## EXCERPTED RECORDS
-=-=-=-=-

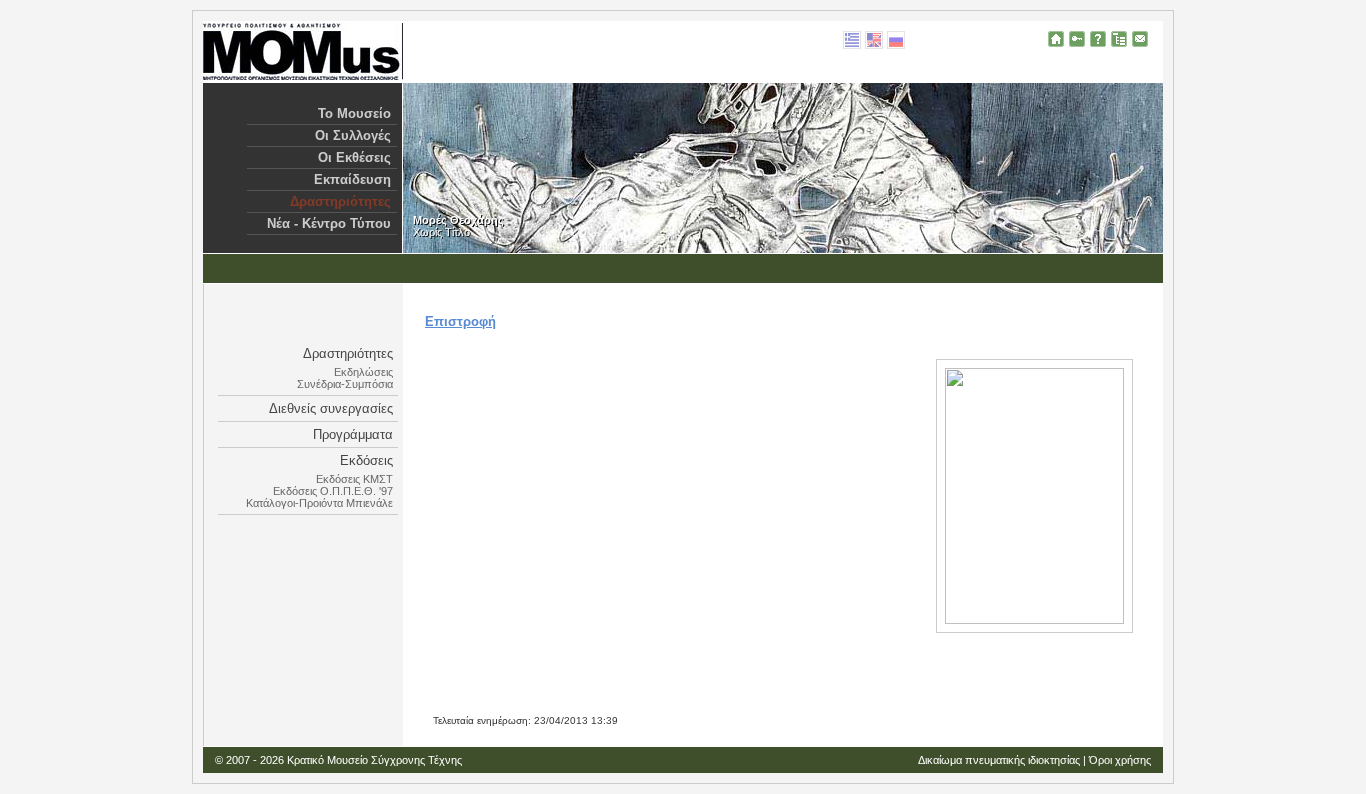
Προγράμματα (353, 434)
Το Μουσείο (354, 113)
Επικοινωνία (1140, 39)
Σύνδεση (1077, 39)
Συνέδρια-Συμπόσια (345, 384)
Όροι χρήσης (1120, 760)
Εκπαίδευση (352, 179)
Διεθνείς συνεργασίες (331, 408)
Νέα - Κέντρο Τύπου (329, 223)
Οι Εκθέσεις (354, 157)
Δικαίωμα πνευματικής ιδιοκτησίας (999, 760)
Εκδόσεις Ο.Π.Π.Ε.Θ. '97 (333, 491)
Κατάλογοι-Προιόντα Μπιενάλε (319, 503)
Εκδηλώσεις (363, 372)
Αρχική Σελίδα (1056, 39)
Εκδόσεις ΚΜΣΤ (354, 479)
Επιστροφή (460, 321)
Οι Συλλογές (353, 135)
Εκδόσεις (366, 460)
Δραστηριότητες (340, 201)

-=-=-=-=-

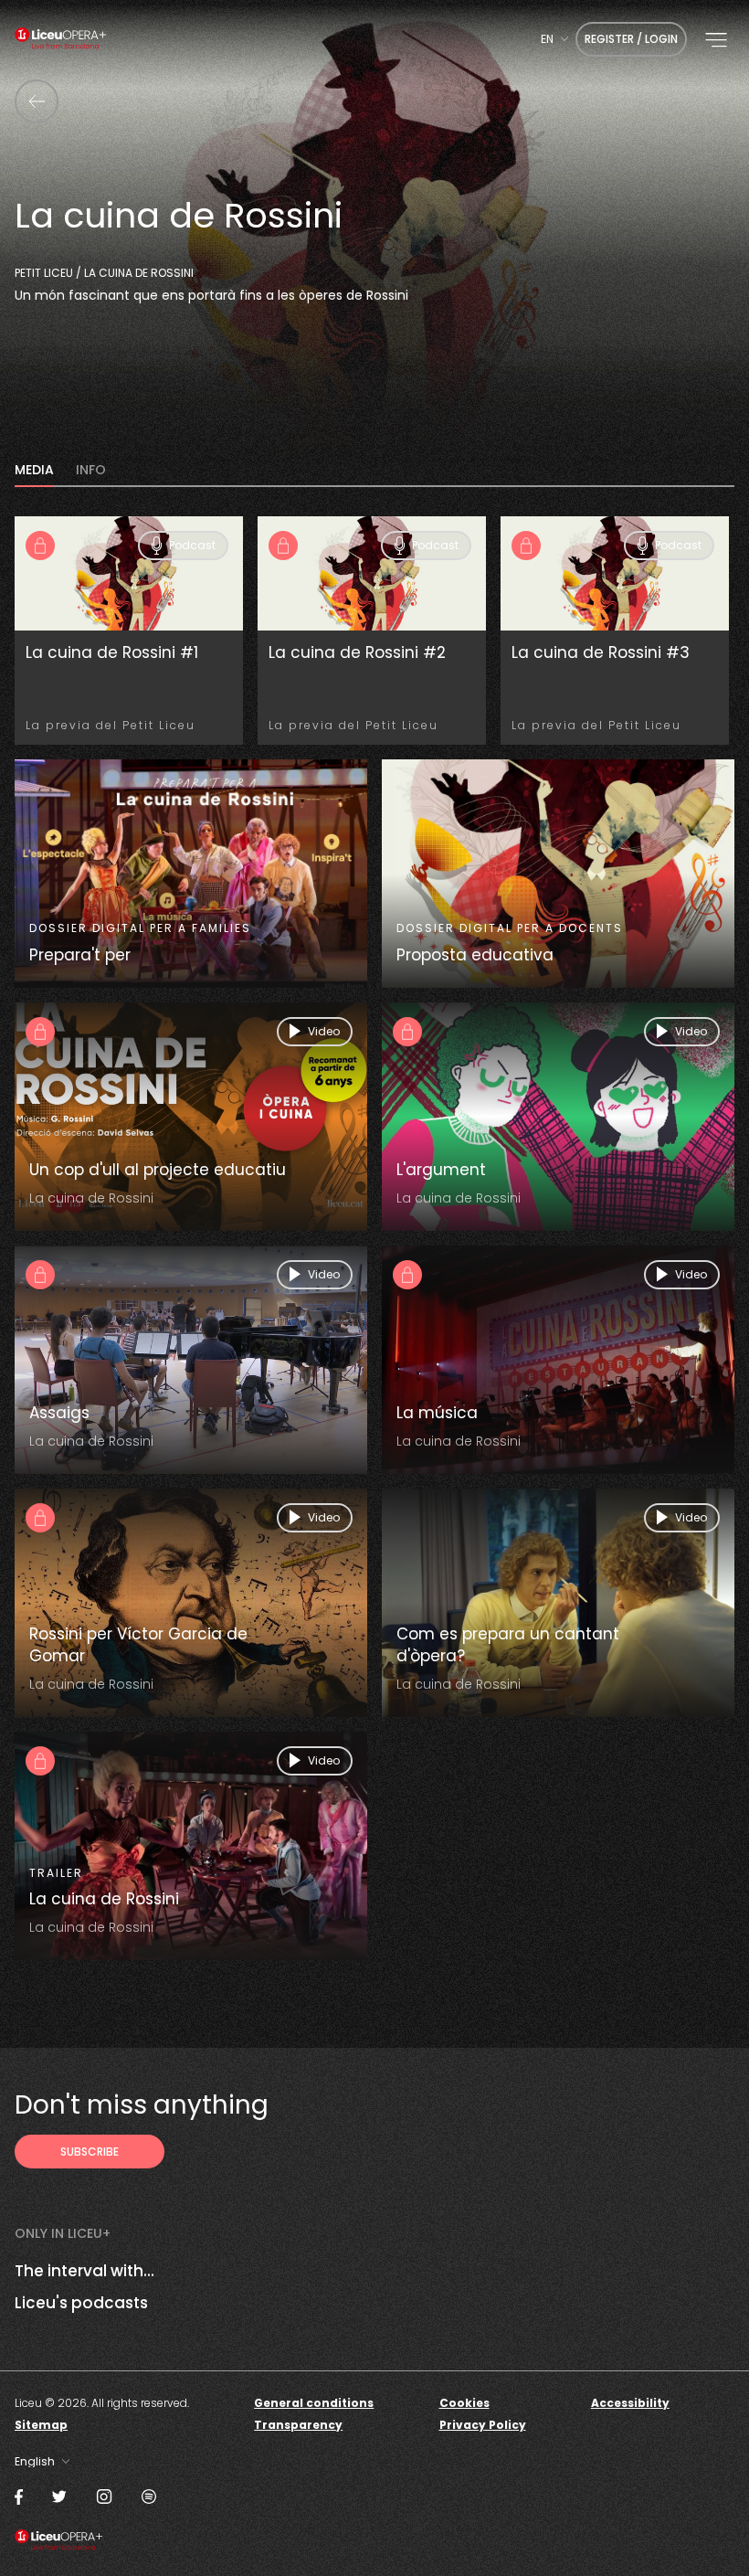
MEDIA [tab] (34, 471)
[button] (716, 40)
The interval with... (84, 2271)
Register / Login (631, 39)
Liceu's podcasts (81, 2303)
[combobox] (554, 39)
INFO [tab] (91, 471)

-=-=-=-=-

## WHAT THE EXERCISE ASKS
Among the lines of the preceding data, which ones hold the word "Εκδόσεις"? List them.

## EXPECTED ANSWER
Εκδόσεις Ο.Π.Π.Ε.Θ. '97 (333, 491)
Εκδόσεις ΚΜΣΤ (354, 479)
Εκδόσεις (366, 460)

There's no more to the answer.